Mining disputes in Guinea are intensifying, as Falcon Energy Materials has launched a $100 million arbitration claim against the Guinean state, alleging unlawful expropriation of its Lola graphite project.
The claim, filed on March 16, 2026, before the International Centre for Settlement of Investment Disputes (ICSID), marks the latest in a series of legal challenges following the government’s sweeping withdrawal of mining permits in 2025. Falcon argues that the revocation of its exploitation licence for the Lola project—located near the Liberian border—violated both Guinea’s 2011 Mining Code and the bilateral investment treaty between Guinea and the United Arab Emirates.
The dispute stems from a presidential decree issued in May 2025 that cancelled more than 50 exploration and mining permits across commodities including bauxite, gold, and graphite. According to Falcon, the company received no formal prior notification of the licence withdrawal, and subsequent measures—including the freezing of associated bank accounts—further compounded the impact.

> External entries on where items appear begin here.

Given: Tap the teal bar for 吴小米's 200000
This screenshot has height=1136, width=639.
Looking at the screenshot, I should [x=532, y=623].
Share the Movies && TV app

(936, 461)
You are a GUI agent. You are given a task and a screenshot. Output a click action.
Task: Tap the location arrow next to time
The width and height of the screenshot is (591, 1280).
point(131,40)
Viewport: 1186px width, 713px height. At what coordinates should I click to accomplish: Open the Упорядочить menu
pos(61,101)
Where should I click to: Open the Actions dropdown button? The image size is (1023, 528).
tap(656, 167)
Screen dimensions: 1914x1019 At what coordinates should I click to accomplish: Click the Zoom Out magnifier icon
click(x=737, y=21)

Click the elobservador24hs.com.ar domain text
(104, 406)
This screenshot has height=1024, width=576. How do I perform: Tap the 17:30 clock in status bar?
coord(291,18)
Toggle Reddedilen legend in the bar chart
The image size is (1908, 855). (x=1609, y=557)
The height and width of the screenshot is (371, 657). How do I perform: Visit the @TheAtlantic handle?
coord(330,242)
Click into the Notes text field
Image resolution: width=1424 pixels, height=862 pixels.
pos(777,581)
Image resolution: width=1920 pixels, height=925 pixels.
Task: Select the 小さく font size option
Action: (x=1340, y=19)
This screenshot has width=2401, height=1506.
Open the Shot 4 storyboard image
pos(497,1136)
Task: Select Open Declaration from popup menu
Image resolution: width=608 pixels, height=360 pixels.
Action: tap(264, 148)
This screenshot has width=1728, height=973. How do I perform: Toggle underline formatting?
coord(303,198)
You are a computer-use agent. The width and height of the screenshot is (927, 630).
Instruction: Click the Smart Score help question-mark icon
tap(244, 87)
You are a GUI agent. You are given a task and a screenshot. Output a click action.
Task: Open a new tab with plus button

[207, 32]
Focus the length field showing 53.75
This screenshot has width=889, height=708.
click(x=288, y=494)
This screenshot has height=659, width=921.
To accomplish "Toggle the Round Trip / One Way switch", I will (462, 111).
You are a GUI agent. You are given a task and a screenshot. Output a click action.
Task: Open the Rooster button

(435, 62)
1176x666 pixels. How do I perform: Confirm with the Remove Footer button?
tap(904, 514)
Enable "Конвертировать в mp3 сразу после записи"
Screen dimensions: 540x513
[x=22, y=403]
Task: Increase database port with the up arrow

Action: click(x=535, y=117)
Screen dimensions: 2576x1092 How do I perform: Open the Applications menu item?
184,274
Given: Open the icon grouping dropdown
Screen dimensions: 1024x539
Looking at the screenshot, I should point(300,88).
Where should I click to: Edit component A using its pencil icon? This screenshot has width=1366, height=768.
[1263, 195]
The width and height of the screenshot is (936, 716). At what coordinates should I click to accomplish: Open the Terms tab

Falcon’s CEO, Matthieu Bos, stated that the company is seeking compensation not only for the loss of its assets in Guinea but also for additional damages resulting from government actions. Backed by a recent C$25 million capital raise, the company has indicated it possesses sufficient financial resources to pursue the arbitration process.
The Lola project had been a cornerstone asset for Falcon, underpinning its strategy to establish a vertically integrated supply chain for battery-grade graphite. The deposit hosts measured and indicated resources of approximately 54 million tonnes at 3.98% graphitic carbon, representing over 2 million tonnes of contained graphite. A 2022 feasibility study estimated initial capital expenditure at $185 million, while a subsequent integrated development plan—linking the Guinea mine to a proposed processing facility in Morocco—projected a post-tax net present value of $1.3 billion and an internal rate of return of 43%.
Despite the dispute, Falcon continues to advance its downstream ambitions, including the development of a pilot plant and environmental permitting for a graphite processing facility in Morocco, targeting production in the second half of 2027.
This case is the third major arbitration brought against Guinea in recent months. Axis Minerals has reportedly filed a claim seeking $28 billion in damages, while Nimba Investment is also contesting the withdrawal of its mining licences. Together, these cases highlight growing investor concerns over regulatory stability in the country’s mining sector.
Guinea’s Ministry of Mines has maintained that all permit withdrawals were conducted in full compliance with the Mining Code and existing contractual frameworks. Authorities argue that the measures were necessary to address non-compliance and to reallocate underperforming assets in line with national development objectives.
The outcome of these arbitration proceedings will be closely watched by mining investors and operators, particularly as Guinea seeks to position itself as a key supplier of critical minerals. Graphite, a strategic input for lithium-ion battery anodes, remains central to the global energy transition, and disputes such as Falcon’s risk influencing investor sentiment toward emerging supply jurisdictions.